■ What needs to be done ■
Print the records below from the first line through the line containing "The height and width of the screenshot is (749, 912).", both included, word for word.

[Stored data]
++++++
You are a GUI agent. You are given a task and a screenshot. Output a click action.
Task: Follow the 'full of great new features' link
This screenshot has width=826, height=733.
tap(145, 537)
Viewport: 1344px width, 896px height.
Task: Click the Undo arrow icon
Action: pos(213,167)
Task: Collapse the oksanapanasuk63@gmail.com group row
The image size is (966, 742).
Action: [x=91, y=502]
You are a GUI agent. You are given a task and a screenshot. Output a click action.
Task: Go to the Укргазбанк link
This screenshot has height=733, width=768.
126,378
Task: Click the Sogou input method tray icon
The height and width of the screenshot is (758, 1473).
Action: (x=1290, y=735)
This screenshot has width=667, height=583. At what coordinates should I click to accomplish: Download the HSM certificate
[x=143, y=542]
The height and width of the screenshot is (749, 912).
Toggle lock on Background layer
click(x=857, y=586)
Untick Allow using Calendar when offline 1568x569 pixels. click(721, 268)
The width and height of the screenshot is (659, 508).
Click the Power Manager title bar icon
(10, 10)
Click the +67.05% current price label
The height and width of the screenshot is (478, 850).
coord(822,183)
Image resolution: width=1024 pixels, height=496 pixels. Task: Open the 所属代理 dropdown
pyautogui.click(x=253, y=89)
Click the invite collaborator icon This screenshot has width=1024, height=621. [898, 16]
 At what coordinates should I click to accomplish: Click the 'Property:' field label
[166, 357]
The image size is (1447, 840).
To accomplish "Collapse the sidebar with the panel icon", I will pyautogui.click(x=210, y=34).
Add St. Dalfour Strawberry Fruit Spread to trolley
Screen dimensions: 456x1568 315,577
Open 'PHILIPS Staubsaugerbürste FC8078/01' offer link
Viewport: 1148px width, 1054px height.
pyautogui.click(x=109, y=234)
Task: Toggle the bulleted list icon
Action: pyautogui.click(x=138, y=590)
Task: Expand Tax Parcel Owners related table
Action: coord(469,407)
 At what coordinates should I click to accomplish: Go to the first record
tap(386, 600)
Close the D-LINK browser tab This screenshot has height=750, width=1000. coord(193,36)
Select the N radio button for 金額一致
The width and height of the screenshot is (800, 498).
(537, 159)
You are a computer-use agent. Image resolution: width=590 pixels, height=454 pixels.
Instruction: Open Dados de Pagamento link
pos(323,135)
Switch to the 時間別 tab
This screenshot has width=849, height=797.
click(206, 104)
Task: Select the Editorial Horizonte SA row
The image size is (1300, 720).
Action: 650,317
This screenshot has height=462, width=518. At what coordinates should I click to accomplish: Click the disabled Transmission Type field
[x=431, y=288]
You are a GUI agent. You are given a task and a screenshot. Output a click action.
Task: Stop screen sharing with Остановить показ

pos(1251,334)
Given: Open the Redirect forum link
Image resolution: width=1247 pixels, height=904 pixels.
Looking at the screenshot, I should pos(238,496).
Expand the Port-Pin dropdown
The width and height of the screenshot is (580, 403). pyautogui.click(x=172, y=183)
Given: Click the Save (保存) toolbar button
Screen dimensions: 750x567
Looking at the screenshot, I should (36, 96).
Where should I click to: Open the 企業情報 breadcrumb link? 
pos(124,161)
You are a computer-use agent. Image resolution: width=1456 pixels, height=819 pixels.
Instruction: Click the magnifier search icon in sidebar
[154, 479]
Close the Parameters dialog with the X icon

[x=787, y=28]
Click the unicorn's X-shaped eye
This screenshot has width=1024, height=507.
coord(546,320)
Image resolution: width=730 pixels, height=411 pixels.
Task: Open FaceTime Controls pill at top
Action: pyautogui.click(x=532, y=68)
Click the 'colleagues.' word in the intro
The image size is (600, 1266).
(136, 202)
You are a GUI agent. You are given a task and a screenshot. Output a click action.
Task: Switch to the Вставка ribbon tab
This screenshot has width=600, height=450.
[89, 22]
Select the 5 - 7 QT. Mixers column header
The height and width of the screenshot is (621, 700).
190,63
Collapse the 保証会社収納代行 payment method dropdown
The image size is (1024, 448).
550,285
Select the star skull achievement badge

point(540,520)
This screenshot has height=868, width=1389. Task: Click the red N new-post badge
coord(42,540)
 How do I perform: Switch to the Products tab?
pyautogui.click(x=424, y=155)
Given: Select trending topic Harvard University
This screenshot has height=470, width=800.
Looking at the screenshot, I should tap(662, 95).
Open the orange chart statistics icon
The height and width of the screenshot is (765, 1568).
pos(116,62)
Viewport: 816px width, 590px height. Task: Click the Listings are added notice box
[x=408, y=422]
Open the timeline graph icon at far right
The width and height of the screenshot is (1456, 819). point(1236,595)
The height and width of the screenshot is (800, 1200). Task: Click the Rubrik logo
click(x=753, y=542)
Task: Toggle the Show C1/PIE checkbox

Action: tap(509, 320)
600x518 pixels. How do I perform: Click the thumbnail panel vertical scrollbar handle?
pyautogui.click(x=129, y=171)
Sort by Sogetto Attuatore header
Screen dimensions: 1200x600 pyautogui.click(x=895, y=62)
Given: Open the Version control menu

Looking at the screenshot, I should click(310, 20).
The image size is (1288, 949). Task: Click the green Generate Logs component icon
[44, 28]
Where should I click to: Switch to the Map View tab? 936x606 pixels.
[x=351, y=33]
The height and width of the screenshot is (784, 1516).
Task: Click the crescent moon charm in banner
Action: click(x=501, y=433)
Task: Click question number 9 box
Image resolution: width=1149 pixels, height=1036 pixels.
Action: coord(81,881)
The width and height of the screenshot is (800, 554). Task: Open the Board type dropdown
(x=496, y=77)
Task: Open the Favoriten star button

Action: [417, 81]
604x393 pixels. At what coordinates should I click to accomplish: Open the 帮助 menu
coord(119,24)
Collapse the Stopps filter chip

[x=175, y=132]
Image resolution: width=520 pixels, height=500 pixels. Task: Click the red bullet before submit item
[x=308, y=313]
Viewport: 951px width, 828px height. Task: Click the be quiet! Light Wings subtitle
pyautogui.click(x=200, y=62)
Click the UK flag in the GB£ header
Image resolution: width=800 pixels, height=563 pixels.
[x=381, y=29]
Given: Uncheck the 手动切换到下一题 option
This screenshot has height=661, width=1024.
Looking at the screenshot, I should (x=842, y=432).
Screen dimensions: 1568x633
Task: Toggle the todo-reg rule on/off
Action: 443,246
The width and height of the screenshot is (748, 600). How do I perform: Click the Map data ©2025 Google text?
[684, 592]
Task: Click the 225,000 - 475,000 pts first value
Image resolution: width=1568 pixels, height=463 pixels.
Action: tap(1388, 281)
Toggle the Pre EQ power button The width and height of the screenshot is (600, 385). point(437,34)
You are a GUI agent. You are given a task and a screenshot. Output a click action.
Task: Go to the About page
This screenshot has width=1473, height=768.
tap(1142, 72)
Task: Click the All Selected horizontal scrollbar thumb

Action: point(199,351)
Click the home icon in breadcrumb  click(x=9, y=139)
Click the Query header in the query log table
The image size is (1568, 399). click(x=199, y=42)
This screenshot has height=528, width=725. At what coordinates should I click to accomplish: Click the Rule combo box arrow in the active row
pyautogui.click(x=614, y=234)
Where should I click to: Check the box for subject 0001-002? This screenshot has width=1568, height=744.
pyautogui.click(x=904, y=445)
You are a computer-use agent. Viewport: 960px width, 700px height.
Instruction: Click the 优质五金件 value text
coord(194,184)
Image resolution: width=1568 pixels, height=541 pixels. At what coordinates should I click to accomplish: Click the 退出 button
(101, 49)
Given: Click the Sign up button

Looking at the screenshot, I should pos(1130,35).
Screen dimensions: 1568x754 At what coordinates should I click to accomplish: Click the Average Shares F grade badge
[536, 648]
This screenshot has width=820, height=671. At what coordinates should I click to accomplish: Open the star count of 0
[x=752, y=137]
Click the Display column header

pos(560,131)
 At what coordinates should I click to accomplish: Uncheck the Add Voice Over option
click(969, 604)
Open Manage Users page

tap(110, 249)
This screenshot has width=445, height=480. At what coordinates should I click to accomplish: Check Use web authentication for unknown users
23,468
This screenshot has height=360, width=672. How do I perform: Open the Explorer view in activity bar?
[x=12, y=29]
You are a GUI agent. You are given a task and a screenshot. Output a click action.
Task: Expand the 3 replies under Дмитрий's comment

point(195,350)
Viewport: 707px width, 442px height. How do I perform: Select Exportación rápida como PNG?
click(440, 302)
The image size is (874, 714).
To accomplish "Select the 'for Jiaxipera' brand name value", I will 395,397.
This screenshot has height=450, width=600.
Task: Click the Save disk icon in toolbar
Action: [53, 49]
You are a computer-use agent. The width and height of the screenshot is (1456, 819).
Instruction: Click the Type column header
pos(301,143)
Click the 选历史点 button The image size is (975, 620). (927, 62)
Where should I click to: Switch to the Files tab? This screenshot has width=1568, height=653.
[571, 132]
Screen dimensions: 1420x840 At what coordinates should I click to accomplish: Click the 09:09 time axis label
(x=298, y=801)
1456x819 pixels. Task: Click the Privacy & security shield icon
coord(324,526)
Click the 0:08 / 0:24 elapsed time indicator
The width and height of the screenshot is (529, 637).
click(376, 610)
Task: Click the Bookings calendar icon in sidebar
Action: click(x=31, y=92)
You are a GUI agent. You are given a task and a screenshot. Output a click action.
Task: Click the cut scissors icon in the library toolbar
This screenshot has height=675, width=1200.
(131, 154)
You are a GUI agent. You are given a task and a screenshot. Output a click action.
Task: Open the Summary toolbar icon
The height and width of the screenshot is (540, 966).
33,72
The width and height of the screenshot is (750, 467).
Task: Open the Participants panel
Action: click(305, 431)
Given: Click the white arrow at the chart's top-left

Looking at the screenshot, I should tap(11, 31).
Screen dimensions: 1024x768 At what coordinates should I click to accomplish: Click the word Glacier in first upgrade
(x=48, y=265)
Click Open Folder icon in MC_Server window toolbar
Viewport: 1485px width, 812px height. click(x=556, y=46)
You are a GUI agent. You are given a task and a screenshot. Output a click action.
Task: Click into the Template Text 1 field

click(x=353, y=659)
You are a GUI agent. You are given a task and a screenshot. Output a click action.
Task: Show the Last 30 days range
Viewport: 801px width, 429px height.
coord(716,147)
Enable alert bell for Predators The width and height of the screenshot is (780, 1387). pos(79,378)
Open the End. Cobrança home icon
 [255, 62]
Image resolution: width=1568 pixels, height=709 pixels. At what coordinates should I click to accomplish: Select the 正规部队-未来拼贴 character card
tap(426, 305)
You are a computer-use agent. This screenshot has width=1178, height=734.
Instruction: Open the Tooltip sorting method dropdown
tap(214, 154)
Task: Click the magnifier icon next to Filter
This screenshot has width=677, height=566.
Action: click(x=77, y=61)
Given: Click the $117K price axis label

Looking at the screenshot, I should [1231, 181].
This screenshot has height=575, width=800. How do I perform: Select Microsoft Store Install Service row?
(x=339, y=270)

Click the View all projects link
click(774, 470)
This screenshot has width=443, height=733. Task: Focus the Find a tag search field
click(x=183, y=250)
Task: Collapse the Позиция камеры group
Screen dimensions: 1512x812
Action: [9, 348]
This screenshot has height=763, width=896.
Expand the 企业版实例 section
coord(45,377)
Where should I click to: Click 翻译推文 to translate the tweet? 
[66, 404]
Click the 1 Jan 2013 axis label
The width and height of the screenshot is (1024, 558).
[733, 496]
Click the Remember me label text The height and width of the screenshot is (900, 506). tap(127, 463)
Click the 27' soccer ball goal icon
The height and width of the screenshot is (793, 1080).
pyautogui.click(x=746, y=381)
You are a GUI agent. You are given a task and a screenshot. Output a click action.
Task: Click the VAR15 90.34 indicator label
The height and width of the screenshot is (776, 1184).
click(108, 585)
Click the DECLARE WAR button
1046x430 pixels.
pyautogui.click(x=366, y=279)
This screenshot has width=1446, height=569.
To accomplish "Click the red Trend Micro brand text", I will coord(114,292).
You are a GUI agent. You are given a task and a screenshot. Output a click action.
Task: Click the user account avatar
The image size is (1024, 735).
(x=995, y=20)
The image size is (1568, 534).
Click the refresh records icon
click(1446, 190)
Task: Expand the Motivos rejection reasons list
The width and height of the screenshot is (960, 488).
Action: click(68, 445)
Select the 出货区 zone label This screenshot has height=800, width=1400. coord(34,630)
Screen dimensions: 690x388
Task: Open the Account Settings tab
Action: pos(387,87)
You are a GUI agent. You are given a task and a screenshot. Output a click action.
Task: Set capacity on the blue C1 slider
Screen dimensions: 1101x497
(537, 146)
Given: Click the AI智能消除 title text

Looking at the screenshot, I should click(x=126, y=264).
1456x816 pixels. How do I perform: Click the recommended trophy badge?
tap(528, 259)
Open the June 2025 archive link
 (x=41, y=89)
++++++
■ Response ■
You are a GUI agent. You are given a task and a screenshot. Output a click action.
Task: Follow the 'full of great new features' link
This screenshot has width=826, height=733.
tap(145, 537)
Viewport: 1344px width, 896px height.
Task: Click the Undo arrow icon
Action: pos(213,167)
Task: Collapse the oksanapanasuk63@gmail.com group row
The image size is (966, 742).
Action: [x=91, y=502]
You are a GUI agent. You are given a task and a screenshot. Output a click action.
Task: Go to the Укргазбанк link
This screenshot has height=733, width=768.
126,378
Task: Click the Sogou input method tray icon
The height and width of the screenshot is (758, 1473).
Action: (x=1290, y=735)
This screenshot has width=667, height=583. At what coordinates should I click to accomplish: Download the HSM certificate
[x=143, y=542]
The height and width of the screenshot is (749, 912).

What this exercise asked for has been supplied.